**Document passage**
--- begin ---
The macro-structural transformation mechanism emphasizes how digital technologies reduce growth’s dependence on land by driving fundamental changes in economic structures and technological paradigms. First, the technological paradigm shift channel, measured by the logarithm of green inventions (Gtech). As shown in Column (3) of Table 8, the coefficient estimate for digital technology in this model is 0.562 and is significantly positive. This result indicates that digital technology empowers R&D and significantly promotes green technological innovation. This signifies that digital technology drives the transformation of land use paradigms toward sustainability. Digital technology provides critical support for the R&D and application of green technologies. The application of green technologies propels land use toward energy-saving, emission-reducing, and circular symbiotic paradigms, elevating land’s sustainable value and unifying economic and ecological efficiency. Second, the channel of industrial structure upgrading as measured by the industrial structure index (Ind). A higher value of this index (where the tertiary sector holds the highest weighting) indicates a more advanced economic structure. Table 8 Column (4) reports the estimated results of this mechanism, indicating that digital technology, as a general-purpose technology, significantly promotes the upgrading of industrial structure. This is because digital technology has given rise to digital economy sectors with lower land dependency, such as e-commerce and the platform economy. Simultaneously, it propels the transformation of traditional services into modern services, fundamentally reducing the economy’s reliance on land inputs for growth and enabling intensive growth. Consequently, as industrial upgrading progresses, the decoupling trend between economic growth and land consumption becomes increasingly pronounced. The above findings confirm Research Hypothesis 3, demonstrating that digital technologies reduce development’s dependence on land at the macro level by driving green innovation and industrial restructuring. This mechanism indicates that digital technologies serve not only as efficiency tools but also as catalysts for transforming growth patterns. By promoting technological innovation and structural optimization, they enhance land use efficiency, aligning with the endogenous requirements of sustainable development and green growth.
--- end ---
**Extracted data**
--- begin ---
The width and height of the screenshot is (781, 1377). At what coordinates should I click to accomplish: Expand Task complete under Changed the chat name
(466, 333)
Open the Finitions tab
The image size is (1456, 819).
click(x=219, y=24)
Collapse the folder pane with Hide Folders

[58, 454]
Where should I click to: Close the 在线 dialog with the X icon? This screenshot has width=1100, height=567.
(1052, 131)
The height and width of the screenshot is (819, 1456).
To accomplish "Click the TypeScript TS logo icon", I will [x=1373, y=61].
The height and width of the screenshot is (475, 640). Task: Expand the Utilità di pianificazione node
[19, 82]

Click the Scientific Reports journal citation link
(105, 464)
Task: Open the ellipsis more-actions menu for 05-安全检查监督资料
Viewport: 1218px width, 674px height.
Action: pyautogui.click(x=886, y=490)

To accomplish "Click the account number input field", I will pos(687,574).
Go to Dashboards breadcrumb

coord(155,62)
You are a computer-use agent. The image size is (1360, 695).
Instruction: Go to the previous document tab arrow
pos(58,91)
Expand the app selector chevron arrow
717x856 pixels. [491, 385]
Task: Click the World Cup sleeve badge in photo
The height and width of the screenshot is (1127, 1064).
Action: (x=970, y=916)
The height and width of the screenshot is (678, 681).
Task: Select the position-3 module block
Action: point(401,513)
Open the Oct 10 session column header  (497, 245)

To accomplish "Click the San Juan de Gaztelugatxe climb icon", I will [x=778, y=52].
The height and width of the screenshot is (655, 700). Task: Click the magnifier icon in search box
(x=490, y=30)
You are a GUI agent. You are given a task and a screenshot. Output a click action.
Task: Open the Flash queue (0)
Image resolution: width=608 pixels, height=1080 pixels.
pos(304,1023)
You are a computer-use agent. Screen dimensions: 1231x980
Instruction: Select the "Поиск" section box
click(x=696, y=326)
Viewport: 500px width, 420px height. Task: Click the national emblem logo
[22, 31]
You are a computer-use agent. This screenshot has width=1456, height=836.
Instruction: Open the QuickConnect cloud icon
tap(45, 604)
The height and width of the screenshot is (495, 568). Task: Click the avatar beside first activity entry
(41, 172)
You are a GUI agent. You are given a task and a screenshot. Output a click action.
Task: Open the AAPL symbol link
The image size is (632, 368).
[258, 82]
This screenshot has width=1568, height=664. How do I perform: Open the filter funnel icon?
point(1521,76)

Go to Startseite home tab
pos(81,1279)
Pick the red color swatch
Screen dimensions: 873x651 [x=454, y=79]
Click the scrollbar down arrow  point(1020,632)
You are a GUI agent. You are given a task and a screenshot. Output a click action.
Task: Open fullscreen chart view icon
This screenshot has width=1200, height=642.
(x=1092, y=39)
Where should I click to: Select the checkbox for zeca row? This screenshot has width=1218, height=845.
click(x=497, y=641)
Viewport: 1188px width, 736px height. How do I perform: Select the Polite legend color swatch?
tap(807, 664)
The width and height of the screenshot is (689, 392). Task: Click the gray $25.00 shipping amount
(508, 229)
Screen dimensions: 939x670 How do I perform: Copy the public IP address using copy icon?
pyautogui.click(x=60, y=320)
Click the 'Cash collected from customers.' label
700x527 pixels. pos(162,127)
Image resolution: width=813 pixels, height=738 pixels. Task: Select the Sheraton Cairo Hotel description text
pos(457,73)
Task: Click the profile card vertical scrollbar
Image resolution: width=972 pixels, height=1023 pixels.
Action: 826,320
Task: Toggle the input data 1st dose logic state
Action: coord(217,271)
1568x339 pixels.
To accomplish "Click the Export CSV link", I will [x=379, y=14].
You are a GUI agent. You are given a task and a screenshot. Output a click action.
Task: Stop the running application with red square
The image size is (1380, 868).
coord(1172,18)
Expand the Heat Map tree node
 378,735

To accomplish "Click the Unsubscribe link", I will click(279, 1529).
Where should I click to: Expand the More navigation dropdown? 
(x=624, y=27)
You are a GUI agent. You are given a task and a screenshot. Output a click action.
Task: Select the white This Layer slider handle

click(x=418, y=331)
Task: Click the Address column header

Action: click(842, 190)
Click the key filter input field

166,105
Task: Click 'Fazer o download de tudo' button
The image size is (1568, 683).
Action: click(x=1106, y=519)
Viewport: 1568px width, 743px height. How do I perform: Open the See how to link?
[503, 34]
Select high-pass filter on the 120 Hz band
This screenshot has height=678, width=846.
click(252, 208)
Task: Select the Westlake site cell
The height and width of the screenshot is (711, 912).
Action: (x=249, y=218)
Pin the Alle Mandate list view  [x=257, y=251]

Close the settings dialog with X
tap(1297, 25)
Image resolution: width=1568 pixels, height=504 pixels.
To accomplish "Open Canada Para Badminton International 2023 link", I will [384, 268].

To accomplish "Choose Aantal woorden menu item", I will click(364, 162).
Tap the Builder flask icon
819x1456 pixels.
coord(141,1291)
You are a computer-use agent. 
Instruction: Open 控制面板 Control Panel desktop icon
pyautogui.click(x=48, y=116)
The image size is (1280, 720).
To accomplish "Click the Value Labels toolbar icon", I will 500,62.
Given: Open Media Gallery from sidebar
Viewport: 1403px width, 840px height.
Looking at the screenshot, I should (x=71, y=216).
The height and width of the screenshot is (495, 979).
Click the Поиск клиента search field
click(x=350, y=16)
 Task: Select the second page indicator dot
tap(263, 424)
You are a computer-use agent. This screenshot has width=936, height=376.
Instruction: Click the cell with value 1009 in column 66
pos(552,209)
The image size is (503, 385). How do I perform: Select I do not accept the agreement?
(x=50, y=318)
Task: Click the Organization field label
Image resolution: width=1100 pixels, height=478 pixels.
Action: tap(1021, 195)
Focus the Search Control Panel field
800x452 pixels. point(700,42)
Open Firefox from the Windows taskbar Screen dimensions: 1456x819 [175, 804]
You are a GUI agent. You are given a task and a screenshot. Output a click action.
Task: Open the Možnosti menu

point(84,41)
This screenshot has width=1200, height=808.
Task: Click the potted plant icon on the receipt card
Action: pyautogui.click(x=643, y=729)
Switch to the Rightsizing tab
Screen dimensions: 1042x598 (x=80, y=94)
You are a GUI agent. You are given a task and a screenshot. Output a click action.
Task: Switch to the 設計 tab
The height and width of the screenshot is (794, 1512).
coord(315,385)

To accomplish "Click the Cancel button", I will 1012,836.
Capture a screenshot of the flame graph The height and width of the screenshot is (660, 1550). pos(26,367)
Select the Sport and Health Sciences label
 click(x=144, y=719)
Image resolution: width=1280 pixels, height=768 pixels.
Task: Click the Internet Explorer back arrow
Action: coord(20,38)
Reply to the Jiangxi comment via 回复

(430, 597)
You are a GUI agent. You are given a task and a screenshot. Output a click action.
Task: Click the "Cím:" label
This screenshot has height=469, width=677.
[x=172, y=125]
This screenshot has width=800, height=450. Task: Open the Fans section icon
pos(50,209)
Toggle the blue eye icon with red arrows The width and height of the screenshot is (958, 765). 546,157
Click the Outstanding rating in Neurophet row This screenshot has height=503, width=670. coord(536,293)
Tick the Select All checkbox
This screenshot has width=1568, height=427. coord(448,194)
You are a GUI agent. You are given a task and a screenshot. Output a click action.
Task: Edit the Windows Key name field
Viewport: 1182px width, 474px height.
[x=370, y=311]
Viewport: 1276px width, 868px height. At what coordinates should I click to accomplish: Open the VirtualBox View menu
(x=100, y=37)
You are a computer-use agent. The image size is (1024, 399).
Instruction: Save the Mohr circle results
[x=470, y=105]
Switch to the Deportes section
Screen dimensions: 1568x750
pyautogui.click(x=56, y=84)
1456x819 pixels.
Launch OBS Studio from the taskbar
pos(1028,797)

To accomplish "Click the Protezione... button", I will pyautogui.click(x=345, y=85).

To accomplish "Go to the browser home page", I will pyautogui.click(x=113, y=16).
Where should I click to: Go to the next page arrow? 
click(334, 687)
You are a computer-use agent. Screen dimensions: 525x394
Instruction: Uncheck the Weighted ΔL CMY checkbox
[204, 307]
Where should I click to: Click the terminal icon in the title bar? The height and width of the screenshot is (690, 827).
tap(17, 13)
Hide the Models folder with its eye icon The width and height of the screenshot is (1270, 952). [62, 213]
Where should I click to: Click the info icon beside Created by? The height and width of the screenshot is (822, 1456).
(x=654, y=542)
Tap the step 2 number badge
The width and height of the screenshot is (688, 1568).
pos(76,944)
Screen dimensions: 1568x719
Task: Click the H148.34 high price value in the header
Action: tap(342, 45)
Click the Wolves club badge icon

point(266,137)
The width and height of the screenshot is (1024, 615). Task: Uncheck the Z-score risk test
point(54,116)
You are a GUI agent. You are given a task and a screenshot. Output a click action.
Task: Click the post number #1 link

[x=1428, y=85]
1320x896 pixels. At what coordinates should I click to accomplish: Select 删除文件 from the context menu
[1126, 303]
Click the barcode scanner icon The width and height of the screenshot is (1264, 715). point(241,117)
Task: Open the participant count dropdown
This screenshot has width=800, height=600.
--- end ---
**Required task**
According to the passage on digital technology and land use, why does digital technology reduce the economy's reliance on land through "the upgrading of industrial structure"? Answer in one to three sentences. The lines after the passage on digital technology and land use come from a separate source.

**Written answer**
Digital technology has created digital economy sectors that depend less on land, such as e-commerce and the platform economy. It also drives the transformation of traditional services into modern services, which reduces the land inputs needed for growth and enables intensive growth.